WILMINGTON — Like thousands of other runners throughout the country, Daniel Buckelew was hit with the news last Thursday afternoon that the 2020 Boston Marathon had officially been canceled. The 124th edition of the fabled race, which was originally scheduled for April 20 and then postponed until September 14 due to the COVID-19 pandemic, will now be held as a virtual race only. It is the first cancellation in the long and storied history of the race.
While not exactly a complete surprise, the news still came as a major disappointment to Buckelew and others like him who had put in countless hours of training for the event. For the Wilmington resident, the cancellation was especially painful given what he has been through over the past ten years to put himself in position to compete in the world's most famous marathon.
You see, ten years ago, the idea of Buckelew running the Boston Marathon would have been unthinkable. In fact, at the time, merely walking up the stairs of his home was a challenge for Buckelew, who in 2010 was diagnosed with Multiple Sclerosis (MS).

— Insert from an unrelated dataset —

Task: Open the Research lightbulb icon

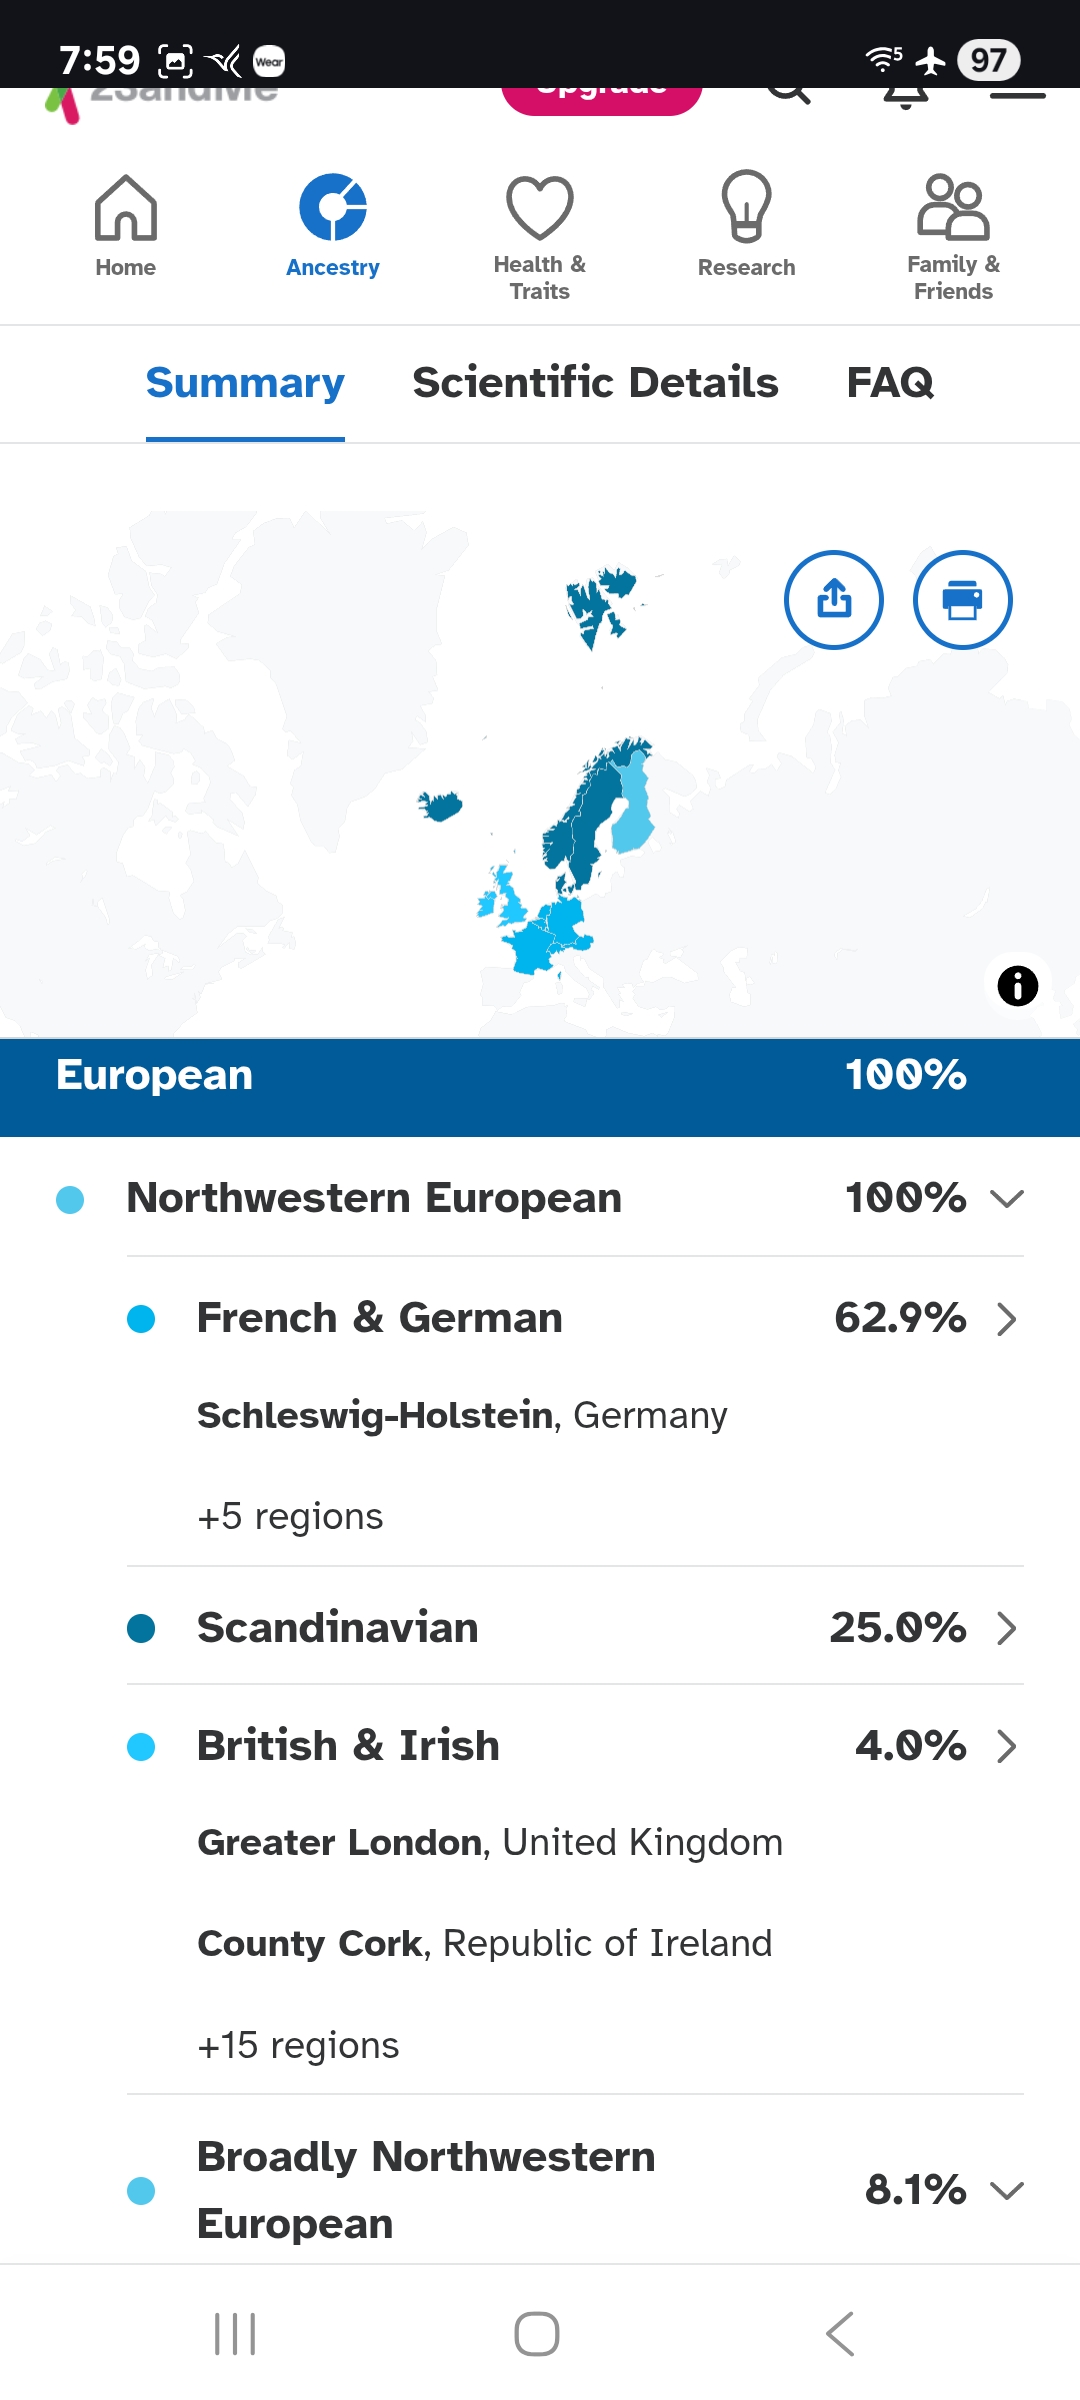Action: pyautogui.click(x=747, y=207)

There were years of difficult days ahead for Buckelew, who was 26 at the time of his diagnosis. But through great medical care as well as a tremendous proactive mindset, Buckelew (now 37) had improved his physical condition to the point where Boston was a reality.
“It was definitely a tough blow. It was very disheartening to see it at first postponed and then ultimately canceled," Buckelew said. "They will have a virtual race, but it is not the same. I was really looking at it as the completion of a ten-year journey from barely being able to walk to running 26 miles.”

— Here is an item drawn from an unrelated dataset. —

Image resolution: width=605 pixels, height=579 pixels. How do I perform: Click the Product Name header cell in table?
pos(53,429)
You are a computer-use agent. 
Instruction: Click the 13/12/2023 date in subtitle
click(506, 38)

To get an idea of how far Buckelew had come to be able to compete in Boston, which he would have done as part of the Strides Against MS Team, you have to look back at where he came from. Back in 2010, shortly after being diagnosed, Buckelew, who was living in New Jersey at the time, participated in his first ever Walk MS event in Roxbury, New Jersey. While he was his team’s captain, he was unable to complete the three-mile course with his team.
"I sat at a picnic table feeling extremely grateful for the support of my friends and family, but felt very uneasy that I could not be by their sides on the route," Buckelew said. "This was a real wakeup call for me, and I decided to take much greater ownership of my treatment."
For Buckelew, the diagnosis, and more importantly, the symptoms that went along with it, were a devastating blow. Having been an athlete pretty much his entire life, including playing soccer all four years of high school as well his first two years of his college at Centenary, this new way of life was not an easy adjustment.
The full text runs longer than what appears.